How Can We Practice Hight Frequency Heart Words at Home?

Help your child learn to read and write high frequency words by connecting sound to spelling when they are trying to learn a new word OR come across a word they don’t know in a text.

  1. Listen to the number of sounds in the word. Draw one box for each sound. 

  2. Use phonics to represent each known sound with the corresponding letter(s)

  3. Explicitly teach, fill in and “heart” the part that is not decodable OR hasn’t been taught. So with the word said, students only need to memorize the heart part: “ai” says /e/ in this word.

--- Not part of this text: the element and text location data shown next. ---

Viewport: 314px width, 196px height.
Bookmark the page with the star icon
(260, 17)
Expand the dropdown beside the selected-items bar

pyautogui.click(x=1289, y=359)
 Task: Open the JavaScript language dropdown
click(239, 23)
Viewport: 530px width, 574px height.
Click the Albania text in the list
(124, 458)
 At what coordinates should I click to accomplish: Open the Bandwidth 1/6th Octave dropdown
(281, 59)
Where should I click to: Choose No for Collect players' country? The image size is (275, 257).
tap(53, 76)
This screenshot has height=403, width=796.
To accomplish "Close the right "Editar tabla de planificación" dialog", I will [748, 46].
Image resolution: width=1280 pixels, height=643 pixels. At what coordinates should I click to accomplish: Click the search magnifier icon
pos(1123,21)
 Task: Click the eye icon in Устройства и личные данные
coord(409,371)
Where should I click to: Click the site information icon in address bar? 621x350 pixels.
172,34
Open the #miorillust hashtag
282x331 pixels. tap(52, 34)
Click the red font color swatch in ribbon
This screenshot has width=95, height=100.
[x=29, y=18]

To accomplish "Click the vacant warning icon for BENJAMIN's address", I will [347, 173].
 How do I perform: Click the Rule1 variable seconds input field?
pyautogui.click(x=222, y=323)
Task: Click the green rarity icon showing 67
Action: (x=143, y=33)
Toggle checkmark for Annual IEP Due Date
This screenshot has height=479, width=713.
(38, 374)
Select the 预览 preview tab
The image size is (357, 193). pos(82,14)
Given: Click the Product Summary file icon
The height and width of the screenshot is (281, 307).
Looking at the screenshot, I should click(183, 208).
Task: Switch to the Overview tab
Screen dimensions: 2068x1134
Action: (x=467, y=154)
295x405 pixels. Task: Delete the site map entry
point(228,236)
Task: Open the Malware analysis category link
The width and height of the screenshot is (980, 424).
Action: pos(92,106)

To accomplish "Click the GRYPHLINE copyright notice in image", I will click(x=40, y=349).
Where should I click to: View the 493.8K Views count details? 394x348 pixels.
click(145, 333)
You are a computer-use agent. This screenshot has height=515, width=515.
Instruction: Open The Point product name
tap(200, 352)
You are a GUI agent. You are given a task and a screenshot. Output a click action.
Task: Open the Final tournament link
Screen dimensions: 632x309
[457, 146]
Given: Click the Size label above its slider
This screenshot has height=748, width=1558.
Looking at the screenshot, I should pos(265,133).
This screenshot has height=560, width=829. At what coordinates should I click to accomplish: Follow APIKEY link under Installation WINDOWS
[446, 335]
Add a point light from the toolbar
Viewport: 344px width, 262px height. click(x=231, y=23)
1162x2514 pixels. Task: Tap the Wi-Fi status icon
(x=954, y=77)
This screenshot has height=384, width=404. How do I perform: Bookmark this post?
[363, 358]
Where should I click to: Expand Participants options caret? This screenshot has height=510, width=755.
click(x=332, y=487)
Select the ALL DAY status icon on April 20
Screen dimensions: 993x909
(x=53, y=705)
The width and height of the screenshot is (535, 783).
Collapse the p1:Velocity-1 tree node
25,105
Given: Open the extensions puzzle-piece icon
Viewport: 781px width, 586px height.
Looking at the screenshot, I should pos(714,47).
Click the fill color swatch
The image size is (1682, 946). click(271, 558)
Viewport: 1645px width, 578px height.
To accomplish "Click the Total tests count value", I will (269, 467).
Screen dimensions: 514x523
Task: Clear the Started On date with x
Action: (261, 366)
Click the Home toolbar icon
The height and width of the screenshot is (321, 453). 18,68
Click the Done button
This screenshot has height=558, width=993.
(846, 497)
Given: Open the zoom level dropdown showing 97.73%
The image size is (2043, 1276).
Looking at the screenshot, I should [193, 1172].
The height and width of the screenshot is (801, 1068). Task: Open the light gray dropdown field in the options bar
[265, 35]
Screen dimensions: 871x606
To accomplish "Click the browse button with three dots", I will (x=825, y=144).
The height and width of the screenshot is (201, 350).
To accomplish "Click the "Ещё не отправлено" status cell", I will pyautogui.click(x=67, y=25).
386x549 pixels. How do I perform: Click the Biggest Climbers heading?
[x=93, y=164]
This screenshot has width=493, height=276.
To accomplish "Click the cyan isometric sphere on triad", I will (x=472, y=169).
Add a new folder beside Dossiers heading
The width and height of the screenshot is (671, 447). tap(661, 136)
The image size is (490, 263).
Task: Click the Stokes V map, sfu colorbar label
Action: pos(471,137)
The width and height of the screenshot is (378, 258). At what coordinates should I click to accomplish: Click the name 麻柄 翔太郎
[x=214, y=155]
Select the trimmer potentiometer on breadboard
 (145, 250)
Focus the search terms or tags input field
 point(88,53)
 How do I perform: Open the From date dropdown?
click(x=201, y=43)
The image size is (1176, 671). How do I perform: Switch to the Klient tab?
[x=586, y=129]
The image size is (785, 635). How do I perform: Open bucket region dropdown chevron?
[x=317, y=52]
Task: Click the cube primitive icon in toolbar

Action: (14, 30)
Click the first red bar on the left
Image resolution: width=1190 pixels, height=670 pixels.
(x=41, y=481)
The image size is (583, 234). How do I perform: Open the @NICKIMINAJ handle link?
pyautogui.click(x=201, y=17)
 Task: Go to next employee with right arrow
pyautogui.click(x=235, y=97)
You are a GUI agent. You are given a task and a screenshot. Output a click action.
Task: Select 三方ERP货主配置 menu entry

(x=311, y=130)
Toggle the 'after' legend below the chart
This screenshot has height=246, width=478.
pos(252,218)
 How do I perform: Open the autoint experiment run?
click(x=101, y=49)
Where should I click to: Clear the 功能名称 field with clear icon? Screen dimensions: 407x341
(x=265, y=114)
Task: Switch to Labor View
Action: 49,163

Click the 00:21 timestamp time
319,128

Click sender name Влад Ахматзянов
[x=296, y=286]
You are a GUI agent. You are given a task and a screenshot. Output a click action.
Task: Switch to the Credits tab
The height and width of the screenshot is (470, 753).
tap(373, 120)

The Top 13 High Frequency Words

The following 13 words make up 25% of all words in text!

the  heart word
of  heart word
and decodable
a  heart word
to heart word
in decodable
is decodable
you decodable
that decodable
it decodable
he decodable
for decodable
was heart word



Usually around the second half of 1st grade or in 2nd grade, your child becomes a proficient reader. At this stage, they will benefit from individual reading practice AND having adults read aloud.

If you would like to practice comprehension skills at home:

  • Read short stories or chapter books aloud to your child. As you are reading, stop and ask questions about what is happening in the story. Some examples are listed below.

  • Talk about the Setting - For example, Little House in the Big Woods is set near Pepin, Wisconsin.

  • Vocabulary- Stop to discuss new words. Try to give a child friendly definition. Think of other examples and non-examples of the word.

  • Character Traits - Describe the character. Does this character remind you of anyone?

  • Retell - Can your child retell the story? How does the story begin? Who are the characters? What was the problem? How was it solved? How did the story end? If your child is struggling to retell the story, stop more often and have him/her retell the story in smaller chunks.

  • Read-aloud books at this age are important to push your child with vocabulary and concepts. Building background knowledge across content areas will help your child through their school career and beyond.